* Work item: Each of the records below must be reproduced verbatim.

== Segment start ==

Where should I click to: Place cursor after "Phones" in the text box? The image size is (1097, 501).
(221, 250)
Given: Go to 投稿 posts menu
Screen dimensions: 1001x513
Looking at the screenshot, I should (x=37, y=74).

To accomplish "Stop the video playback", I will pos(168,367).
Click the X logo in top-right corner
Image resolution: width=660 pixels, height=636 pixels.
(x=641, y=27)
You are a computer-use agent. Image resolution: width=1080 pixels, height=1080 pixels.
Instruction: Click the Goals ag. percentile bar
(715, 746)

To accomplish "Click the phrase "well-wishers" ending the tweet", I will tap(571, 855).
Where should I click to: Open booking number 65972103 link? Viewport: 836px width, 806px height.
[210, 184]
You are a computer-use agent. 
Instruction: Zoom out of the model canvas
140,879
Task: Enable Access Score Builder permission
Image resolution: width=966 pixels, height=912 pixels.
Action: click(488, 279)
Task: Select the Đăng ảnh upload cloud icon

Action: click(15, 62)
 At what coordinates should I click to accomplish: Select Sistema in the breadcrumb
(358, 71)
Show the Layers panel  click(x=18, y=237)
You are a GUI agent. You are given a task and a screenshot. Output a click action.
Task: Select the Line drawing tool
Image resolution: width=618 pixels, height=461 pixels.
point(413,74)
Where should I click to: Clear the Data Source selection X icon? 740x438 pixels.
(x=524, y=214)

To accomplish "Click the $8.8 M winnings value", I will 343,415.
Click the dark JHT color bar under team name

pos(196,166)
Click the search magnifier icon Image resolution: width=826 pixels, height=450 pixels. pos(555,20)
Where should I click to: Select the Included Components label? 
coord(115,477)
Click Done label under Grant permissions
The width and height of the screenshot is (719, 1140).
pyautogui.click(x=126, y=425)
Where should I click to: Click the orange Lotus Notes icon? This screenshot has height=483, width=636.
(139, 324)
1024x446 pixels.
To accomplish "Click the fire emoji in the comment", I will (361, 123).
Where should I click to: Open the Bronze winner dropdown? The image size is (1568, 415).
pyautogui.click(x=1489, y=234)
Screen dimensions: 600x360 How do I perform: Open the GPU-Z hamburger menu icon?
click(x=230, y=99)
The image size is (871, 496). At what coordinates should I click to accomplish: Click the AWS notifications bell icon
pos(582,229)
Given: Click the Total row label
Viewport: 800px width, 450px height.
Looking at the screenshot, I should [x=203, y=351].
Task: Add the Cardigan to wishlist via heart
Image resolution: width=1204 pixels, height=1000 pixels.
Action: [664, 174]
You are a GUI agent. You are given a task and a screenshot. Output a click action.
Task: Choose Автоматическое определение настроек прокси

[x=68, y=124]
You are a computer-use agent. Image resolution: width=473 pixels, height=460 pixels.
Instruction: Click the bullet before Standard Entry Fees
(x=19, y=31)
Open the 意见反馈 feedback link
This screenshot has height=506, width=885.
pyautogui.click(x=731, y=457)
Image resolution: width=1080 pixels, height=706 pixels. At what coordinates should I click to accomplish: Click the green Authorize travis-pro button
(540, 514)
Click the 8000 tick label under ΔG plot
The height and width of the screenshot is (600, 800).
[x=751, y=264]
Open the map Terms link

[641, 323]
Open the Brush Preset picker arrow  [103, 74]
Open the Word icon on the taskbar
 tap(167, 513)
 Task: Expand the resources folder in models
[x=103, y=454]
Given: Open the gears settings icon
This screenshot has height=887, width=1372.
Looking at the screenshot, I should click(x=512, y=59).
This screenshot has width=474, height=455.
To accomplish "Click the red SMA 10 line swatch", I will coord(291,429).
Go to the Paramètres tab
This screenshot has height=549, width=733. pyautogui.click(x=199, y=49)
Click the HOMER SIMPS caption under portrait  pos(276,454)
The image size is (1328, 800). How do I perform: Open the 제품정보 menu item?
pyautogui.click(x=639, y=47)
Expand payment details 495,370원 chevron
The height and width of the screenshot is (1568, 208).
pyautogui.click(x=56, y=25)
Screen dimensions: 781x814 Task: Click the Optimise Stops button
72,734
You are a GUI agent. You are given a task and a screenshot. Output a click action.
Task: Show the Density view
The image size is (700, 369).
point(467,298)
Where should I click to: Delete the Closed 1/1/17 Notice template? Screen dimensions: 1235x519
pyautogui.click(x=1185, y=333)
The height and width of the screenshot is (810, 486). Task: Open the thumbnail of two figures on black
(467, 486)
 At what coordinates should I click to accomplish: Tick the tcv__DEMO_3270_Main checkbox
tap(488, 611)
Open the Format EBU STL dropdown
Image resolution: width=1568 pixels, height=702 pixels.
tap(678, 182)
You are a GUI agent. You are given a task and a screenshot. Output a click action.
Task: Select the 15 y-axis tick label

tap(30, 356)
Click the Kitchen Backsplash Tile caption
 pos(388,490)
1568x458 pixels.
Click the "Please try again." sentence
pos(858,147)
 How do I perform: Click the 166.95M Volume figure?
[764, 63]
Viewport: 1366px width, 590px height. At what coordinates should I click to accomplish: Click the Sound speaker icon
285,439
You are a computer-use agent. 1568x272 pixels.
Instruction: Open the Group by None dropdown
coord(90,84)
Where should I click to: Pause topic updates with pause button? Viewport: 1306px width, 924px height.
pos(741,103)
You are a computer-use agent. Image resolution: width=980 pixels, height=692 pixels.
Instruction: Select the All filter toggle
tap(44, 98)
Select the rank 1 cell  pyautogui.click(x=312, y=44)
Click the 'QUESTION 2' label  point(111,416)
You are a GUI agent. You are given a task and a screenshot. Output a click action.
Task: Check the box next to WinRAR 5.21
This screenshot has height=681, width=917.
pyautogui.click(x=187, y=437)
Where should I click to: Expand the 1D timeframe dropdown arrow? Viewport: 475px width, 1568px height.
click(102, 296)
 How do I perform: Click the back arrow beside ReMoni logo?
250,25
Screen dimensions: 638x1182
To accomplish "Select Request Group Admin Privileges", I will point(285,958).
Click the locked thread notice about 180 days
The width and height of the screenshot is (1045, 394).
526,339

== Segment end ==

* Result of this exercise:
Where should I click to: Place cursor after "Phones" in the text box? The image size is (1097, 501).
(221, 250)
Given: Go to 投稿 posts menu
Screen dimensions: 1001x513
Looking at the screenshot, I should (x=37, y=74).

To accomplish "Stop the video playback", I will pos(168,367).
Click the X logo in top-right corner
Image resolution: width=660 pixels, height=636 pixels.
(x=641, y=27)
You are a computer-use agent. Image resolution: width=1080 pixels, height=1080 pixels.
Instruction: Click the Goals ag. percentile bar
(715, 746)

To accomplish "Click the phrase "well-wishers" ending the tweet", I will tap(571, 855).
Where should I click to: Open booking number 65972103 link? Viewport: 836px width, 806px height.
[210, 184]
You are a computer-use agent. 
Instruction: Zoom out of the model canvas
140,879
Task: Enable Access Score Builder permission
Image resolution: width=966 pixels, height=912 pixels.
Action: click(488, 279)
Task: Select the Đăng ảnh upload cloud icon

Action: click(15, 62)
 At what coordinates should I click to accomplish: Select Sistema in the breadcrumb
(358, 71)
Show the Layers panel  click(x=18, y=237)
You are a GUI agent. You are given a task and a screenshot. Output a click action.
Task: Select the Line drawing tool
Image resolution: width=618 pixels, height=461 pixels.
point(413,74)
Where should I click to: Clear the Data Source selection X icon? 740x438 pixels.
(x=524, y=214)

To accomplish "Click the $8.8 M winnings value", I will 343,415.
Click the dark JHT color bar under team name

pos(196,166)
Click the search magnifier icon Image resolution: width=826 pixels, height=450 pixels. pos(555,20)
Where should I click to: Select the Included Components label? 
coord(115,477)
Click Done label under Grant permissions
The width and height of the screenshot is (719, 1140).
pyautogui.click(x=126, y=425)
Where should I click to: Click the orange Lotus Notes icon? This screenshot has height=483, width=636.
(139, 324)
1024x446 pixels.
To accomplish "Click the fire emoji in the comment", I will (361, 123).
Where should I click to: Open the Bronze winner dropdown? The image size is (1568, 415).
pyautogui.click(x=1489, y=234)
Screen dimensions: 600x360 How do I perform: Open the GPU-Z hamburger menu icon?
click(x=230, y=99)
The image size is (871, 496). At what coordinates should I click to accomplish: Click the AWS notifications bell icon
pos(582,229)
Given: Click the Total row label
Viewport: 800px width, 450px height.
Looking at the screenshot, I should [x=203, y=351].
Task: Add the Cardigan to wishlist via heart
Image resolution: width=1204 pixels, height=1000 pixels.
Action: [664, 174]
You are a GUI agent. You are given a task and a screenshot. Output a click action.
Task: Choose Автоматическое определение настроек прокси

[x=68, y=124]
You are a computer-use agent. Image resolution: width=473 pixels, height=460 pixels.
Instruction: Click the bullet before Standard Entry Fees
(x=19, y=31)
Open the 意见反馈 feedback link
This screenshot has height=506, width=885.
pyautogui.click(x=731, y=457)
Image resolution: width=1080 pixels, height=706 pixels. At what coordinates should I click to accomplish: Click the green Authorize travis-pro button
(540, 514)
Click the 8000 tick label under ΔG plot
The height and width of the screenshot is (600, 800).
[x=751, y=264]
Open the map Terms link

[641, 323]
Open the Brush Preset picker arrow  [103, 74]
Open the Word icon on the taskbar
 tap(167, 513)
 Task: Expand the resources folder in models
[x=103, y=454]
Given: Open the gears settings icon
This screenshot has height=887, width=1372.
Looking at the screenshot, I should click(x=512, y=59).
This screenshot has width=474, height=455.
To accomplish "Click the red SMA 10 line swatch", I will coord(291,429).
Go to the Paramètres tab
This screenshot has height=549, width=733. pyautogui.click(x=199, y=49)
Click the HOMER SIMPS caption under portrait  pos(276,454)
The image size is (1328, 800). How do I perform: Open the 제품정보 menu item?
pyautogui.click(x=639, y=47)
Expand payment details 495,370원 chevron
The height and width of the screenshot is (1568, 208).
pyautogui.click(x=56, y=25)
Screen dimensions: 781x814 Task: Click the Optimise Stops button
72,734
You are a GUI agent. You are given a task and a screenshot. Output a click action.
Task: Show the Density view
The image size is (700, 369).
point(467,298)
Where should I click to: Delete the Closed 1/1/17 Notice template? Screen dimensions: 1235x519
pyautogui.click(x=1185, y=333)
The height and width of the screenshot is (810, 486). Task: Open the thumbnail of two figures on black
(467, 486)
 At what coordinates should I click to accomplish: Tick the tcv__DEMO_3270_Main checkbox
tap(488, 611)
Open the Format EBU STL dropdown
Image resolution: width=1568 pixels, height=702 pixels.
tap(678, 182)
You are a GUI agent. You are given a task and a screenshot. Output a click action.
Task: Select the 15 y-axis tick label

tap(30, 356)
Click the Kitchen Backsplash Tile caption
 pos(388,490)
1568x458 pixels.
Click the "Please try again." sentence
pos(858,147)
 How do I perform: Click the 166.95M Volume figure?
[764, 63]
Viewport: 1366px width, 590px height. At what coordinates should I click to accomplish: Click the Sound speaker icon
285,439
You are a computer-use agent. 1568x272 pixels.
Instruction: Open the Group by None dropdown
coord(90,84)
Where should I click to: Pause topic updates with pause button? Viewport: 1306px width, 924px height.
pos(741,103)
You are a computer-use agent. Image resolution: width=980 pixels, height=692 pixels.
Instruction: Select the All filter toggle
tap(44, 98)
Select the rank 1 cell  pyautogui.click(x=312, y=44)
Click the 'QUESTION 2' label  point(111,416)
You are a GUI agent. You are given a task and a screenshot. Output a click action.
Task: Check the box next to WinRAR 5.21
This screenshot has height=681, width=917.
pyautogui.click(x=187, y=437)
Where should I click to: Expand the 1D timeframe dropdown arrow? Viewport: 475px width, 1568px height.
click(102, 296)
 How do I perform: Click the back arrow beside ReMoni logo?
250,25
Screen dimensions: 638x1182
To accomplish "Select Request Group Admin Privileges", I will point(285,958).
Click the locked thread notice about 180 days
The width and height of the screenshot is (1045, 394).
526,339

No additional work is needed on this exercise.